Yogurt is fermented, so in Cycle 3, if you can handle some dairy, you can have some Greek-style yogurt and kefir. In Cycle 1, you can even get a starter kit and make coconut-milk kefir, a phenomenal prebiotic and probiotic fizzy cocktail that is good for your gut (see the Resources section on my website for more information).

Now, when I say
fermented,
I mean soaking, fermenting, sprouting and pickling—the whole traditional process. You want to avoid commercially fermented foods because usually they are just preserved in vinegar after being run through a lactobacterial salt slurry.

HEALING FOODS

Healing foods soothe and heal the gastrointestinal tract, reduce inflammation, balance blood sugar, support healthy gut bacteria and help you have poops that you can be proud of 2 or 3 times per day. Some of the most powerful healing foods are vegetables. There are so many amazing, different kinds that you can add into your diet.

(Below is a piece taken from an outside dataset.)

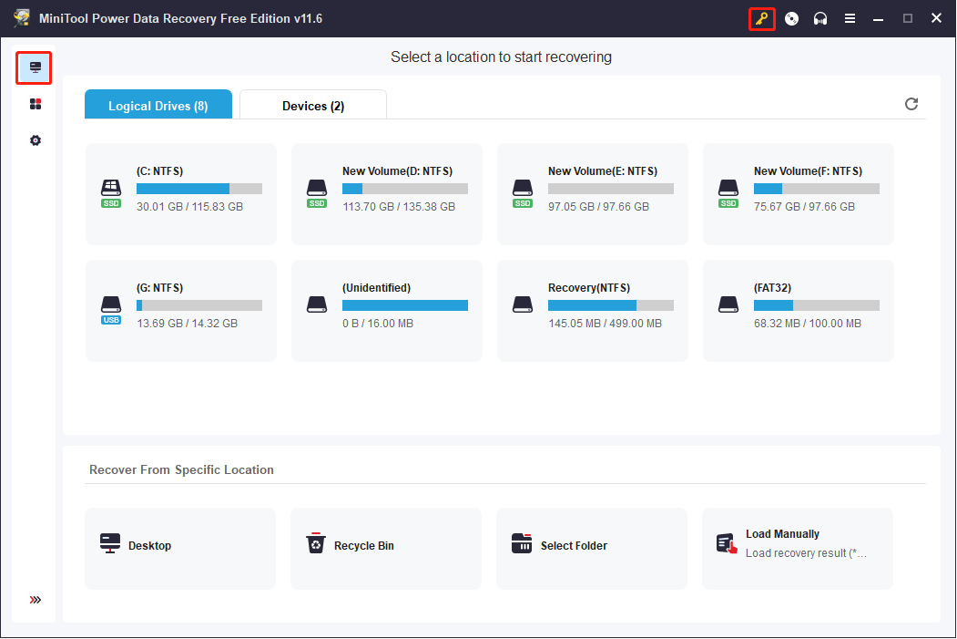Image resolution: width=957 pixels, height=639 pixels.
Task: Expand the sidebar with double-arrow icon
Action: 36,600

Some of the most powerful healing foods are vegetables.

Look for color in your fruits and vegetables—that way you’re sure to get a variety of healing vitamins and minerals. The exception to that would be cauliflower. Along with cabbage and broccoli, cauliflower is a sulforaphane rock star. (For more on the benefits of sulforaphane, see the entries for cabbage and broccoli below.)